■ **Stored records**:
######

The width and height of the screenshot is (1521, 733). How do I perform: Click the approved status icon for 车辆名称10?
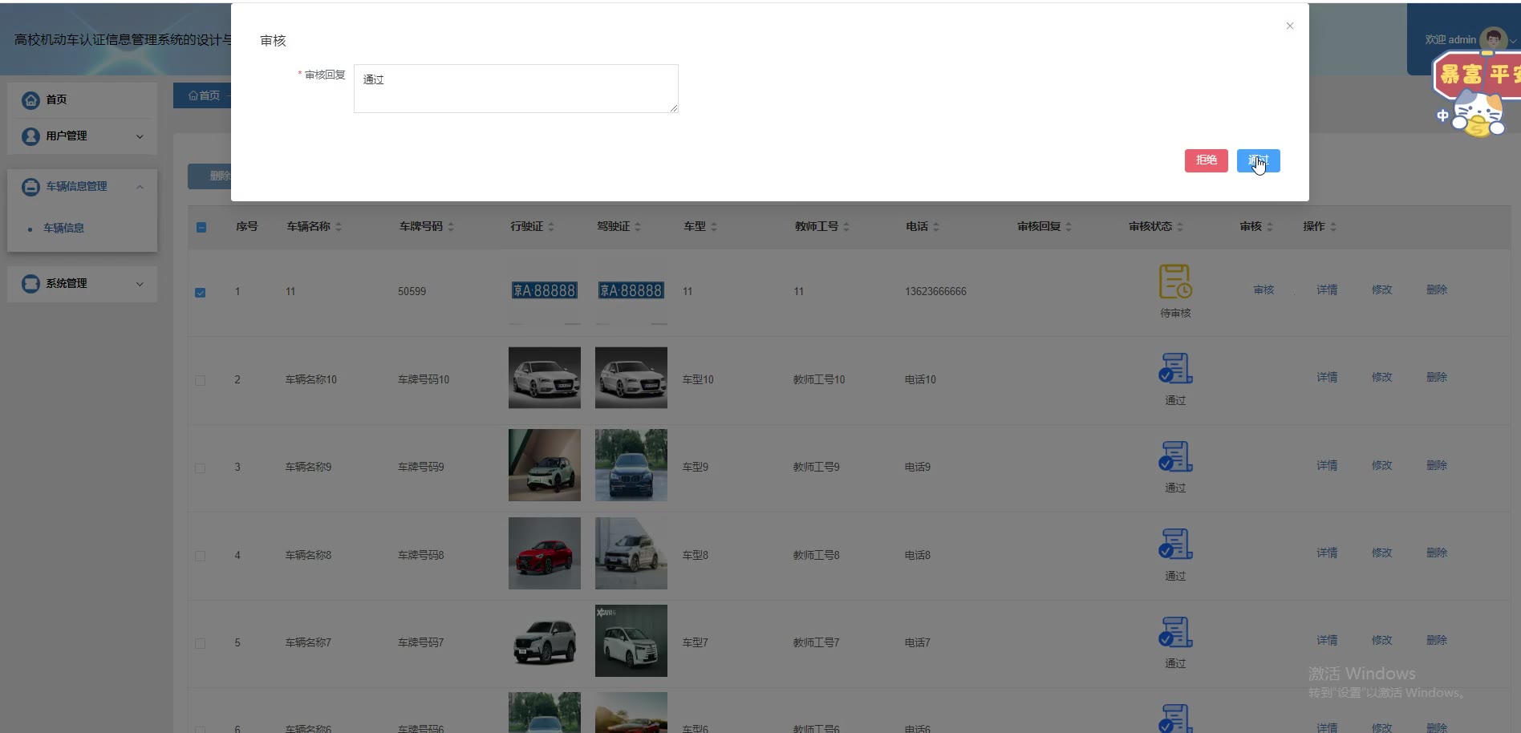(1175, 369)
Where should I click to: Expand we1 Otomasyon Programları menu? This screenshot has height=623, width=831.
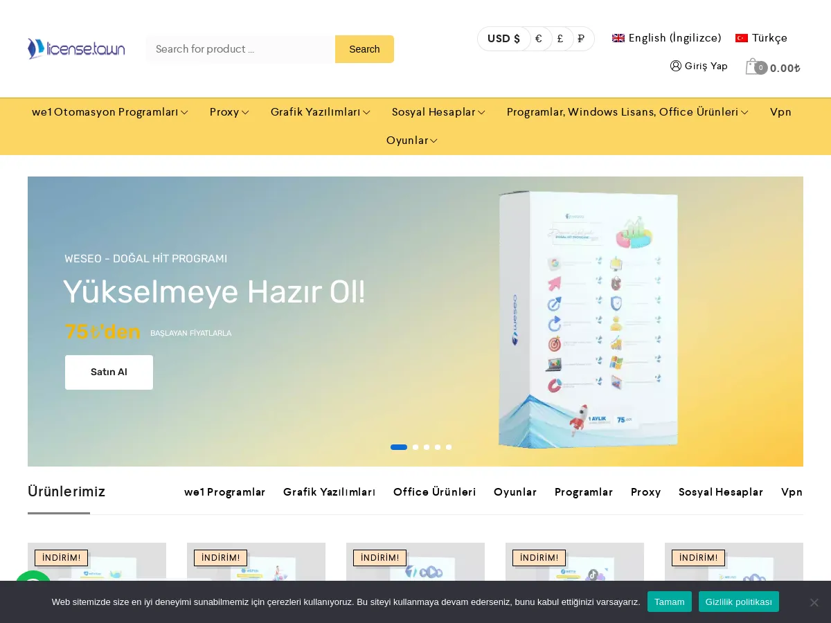(109, 112)
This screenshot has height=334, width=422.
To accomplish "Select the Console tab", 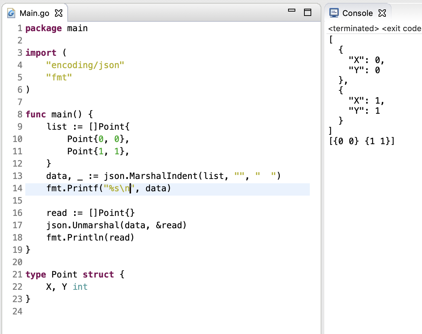I will [357, 13].
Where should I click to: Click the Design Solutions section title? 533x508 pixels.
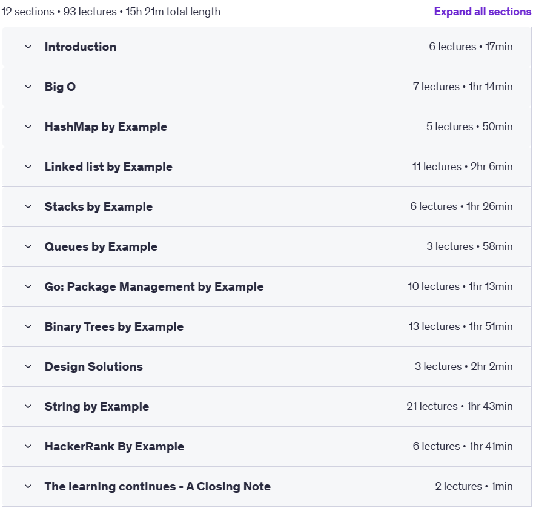point(94,367)
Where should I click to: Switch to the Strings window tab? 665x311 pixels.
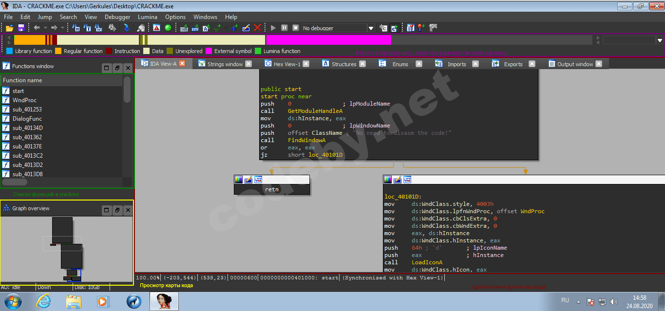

######

■ **To do**: Repeat only the lines from the one with "Where should I click to: Click" through the end of the data, both included and exactly as written. Pictures stay out of the copy.

■ **Written reply**:
Where should I click to: Click the Design Solutions section title? 533x508 pixels.
point(94,367)
Where should I click to: Switch to the Strings window tab? 665x311 pixels.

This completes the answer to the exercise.